A MAN has been told to stay out of Blairhall after he was sentenced for offences against his former partner.

Scott Young, 24, sent a series of messages to the woman he had met on Facebook after she ended their short relationship.

After asking for them to get back together, the messages turned abusive and bizarre behaviour included driving slowly past her home and waiting in her work's car park.

Appearing for sentencing at Dunfermline Sheriff Court on Wednesday, Young, of Green Park, Kinross, had previously admitted that between June 1 and August 18, both dates inclusive, at Bowling Green Wynd and Houltsworth Street, both Blairhall, and elsewhere in Fife, he engaged in a course of behaviour which was abusive of his partner or ex-partner.

He contacted her repeatedly by phone and social media, uttered offensive and abusive remarks repeatedly, accused her of infidelity, drove past her home address repeatedly, contacted her friends and family and created a fake social media account.

Depute fiscal Laura McManus said the couple met on Facebook around November last year and Young moved in with the woman for a short time before she ended the relationship in June.

She had asked Young to move all his belongings from the house and leave which he agreed to do, however, following his departure, there was a series of messages through social media, via snapchat, Facebook messenger, Whatsapp and email.

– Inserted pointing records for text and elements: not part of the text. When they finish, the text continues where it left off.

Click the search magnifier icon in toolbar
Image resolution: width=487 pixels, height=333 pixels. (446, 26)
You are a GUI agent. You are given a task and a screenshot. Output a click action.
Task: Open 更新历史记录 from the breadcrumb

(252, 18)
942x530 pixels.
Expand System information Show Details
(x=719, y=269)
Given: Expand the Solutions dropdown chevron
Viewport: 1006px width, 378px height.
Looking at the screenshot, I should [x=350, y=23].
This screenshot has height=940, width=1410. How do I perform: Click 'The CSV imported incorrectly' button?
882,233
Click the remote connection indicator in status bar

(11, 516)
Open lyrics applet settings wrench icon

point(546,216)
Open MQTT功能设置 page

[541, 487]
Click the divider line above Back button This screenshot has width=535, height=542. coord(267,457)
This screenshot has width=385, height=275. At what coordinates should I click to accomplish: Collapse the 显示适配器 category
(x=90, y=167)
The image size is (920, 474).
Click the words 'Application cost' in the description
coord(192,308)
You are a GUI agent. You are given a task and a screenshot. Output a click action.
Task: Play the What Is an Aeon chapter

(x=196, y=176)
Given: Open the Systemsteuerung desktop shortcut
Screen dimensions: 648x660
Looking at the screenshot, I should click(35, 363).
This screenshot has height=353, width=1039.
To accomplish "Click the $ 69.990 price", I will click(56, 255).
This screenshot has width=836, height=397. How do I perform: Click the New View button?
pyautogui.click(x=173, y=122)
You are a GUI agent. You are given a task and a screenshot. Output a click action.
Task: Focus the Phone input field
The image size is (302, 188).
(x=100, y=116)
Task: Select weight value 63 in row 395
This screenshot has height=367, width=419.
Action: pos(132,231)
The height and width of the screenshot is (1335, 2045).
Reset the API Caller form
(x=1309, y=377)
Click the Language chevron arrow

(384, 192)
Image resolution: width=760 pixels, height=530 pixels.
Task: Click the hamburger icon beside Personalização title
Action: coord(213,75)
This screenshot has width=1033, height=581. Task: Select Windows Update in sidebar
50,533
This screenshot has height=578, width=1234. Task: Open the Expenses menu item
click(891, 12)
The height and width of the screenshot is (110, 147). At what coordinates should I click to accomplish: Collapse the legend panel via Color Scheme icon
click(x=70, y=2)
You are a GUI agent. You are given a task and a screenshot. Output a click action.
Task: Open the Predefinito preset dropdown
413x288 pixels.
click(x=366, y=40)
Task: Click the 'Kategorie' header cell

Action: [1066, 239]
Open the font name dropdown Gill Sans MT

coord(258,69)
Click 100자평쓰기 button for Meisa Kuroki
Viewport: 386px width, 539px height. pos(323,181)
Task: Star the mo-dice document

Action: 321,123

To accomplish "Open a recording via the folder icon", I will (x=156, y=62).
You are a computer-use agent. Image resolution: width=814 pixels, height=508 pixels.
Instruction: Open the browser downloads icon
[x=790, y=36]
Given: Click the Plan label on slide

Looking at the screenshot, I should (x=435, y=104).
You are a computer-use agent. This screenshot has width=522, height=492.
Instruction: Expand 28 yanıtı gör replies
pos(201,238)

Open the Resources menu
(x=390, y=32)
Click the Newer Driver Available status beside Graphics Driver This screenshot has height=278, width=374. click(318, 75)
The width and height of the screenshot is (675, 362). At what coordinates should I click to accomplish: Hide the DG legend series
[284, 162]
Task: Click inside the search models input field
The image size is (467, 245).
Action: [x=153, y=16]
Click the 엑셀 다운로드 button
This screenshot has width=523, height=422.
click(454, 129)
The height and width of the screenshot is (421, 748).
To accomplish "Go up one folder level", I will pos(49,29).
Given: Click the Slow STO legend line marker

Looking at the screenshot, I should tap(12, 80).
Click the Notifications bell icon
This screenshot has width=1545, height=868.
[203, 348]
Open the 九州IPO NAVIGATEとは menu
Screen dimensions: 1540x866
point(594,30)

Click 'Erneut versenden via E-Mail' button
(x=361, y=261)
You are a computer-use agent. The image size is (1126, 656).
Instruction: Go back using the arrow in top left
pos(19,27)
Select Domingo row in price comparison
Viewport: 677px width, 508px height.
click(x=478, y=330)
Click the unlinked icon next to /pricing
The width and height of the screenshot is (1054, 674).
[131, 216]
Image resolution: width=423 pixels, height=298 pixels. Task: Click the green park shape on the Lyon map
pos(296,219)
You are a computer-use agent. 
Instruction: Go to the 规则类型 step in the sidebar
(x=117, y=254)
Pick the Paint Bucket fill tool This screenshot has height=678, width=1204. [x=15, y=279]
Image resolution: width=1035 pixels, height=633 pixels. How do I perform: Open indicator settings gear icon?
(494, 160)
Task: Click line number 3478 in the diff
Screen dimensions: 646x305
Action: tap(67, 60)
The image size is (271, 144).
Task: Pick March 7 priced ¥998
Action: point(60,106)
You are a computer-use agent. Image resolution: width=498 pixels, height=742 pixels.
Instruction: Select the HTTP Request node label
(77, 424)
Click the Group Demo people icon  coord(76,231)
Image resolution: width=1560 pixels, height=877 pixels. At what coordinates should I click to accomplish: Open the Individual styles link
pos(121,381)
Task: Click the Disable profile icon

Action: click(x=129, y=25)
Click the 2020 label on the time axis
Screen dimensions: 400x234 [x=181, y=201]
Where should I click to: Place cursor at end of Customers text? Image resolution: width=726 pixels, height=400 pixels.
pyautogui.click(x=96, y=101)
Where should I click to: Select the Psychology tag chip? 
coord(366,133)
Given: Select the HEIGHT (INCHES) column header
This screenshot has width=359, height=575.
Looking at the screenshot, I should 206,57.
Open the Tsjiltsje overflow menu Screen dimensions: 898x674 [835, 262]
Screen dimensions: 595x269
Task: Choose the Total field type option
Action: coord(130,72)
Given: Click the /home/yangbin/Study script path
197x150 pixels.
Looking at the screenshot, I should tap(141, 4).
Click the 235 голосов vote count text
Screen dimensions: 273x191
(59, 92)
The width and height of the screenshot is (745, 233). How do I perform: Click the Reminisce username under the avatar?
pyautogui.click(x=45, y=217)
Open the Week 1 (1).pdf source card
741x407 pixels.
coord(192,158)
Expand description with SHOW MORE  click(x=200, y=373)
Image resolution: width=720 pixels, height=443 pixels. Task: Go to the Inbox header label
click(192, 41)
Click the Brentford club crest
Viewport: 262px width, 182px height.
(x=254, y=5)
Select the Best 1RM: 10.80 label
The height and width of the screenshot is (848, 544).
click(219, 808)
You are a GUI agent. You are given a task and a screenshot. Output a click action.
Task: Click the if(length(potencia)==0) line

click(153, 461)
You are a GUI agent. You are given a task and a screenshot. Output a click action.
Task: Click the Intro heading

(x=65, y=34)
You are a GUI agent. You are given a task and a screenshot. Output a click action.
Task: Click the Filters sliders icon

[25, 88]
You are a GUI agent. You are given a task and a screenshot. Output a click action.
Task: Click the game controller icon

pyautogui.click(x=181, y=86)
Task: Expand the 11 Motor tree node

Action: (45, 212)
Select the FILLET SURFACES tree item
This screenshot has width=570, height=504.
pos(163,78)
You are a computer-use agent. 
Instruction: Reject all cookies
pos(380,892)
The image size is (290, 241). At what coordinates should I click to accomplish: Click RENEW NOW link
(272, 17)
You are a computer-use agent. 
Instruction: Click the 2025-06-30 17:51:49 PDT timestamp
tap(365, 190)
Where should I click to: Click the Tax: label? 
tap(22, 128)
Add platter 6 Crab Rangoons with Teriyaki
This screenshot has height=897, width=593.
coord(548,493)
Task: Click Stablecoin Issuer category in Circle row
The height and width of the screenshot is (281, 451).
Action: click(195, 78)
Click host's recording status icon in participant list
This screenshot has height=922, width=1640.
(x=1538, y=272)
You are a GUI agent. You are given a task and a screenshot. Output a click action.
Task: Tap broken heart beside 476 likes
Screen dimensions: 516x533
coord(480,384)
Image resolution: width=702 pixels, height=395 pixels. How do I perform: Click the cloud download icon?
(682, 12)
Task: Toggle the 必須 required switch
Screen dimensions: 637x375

Ms McManus told the court: "Some messages were him trying to rekindle the relationship, some were derogatory in nature. His behaviour appeared to escalate when she began to block him from social media. He moved onto emailing her, belittling her about their relationship, on one occasion calling her a 'filthy wee slut'. He then created a new Facebook account under a different name and engaged her in a conversation pretending to be a different person."

He was seen on July 22 to drive past the former partner's house at a slow pace and went on to call her countless times from his phone and from unknown numbers.

On another occasion, a friend of the woman had gone to see her at her work and saw Young sitting in the car park. He told the friend that she was with another man in her house.

Solicitor Aimee Allan said her client was "regretful" of his actions.

"He said this relationship was hot and cold and there were difficulties from the outset in relation to trust," she said. "He advises that the relationship is completely at an end."

Sheriff Charles Macnair placed Young on a community payback order with supervision for 18 months and ordered him to do 150 hours of unpaid work within six months.

He also granted a non-harassment order banning him from contacting or attempting to contact his former partner and from entering Blairhall.

He told him: "You continued to contact her and you became abusive and you seem to have believed that you had some continuing control of how she lived her life in particular the incident outside the pub is when you accused her of having people in her house.

"If she had people in her house, it had absolutely nothing to do with you. She can have who she liked in her house and it was no concern of yours but you considered it was because you had a brief relationship with her you still had control over her behaviour."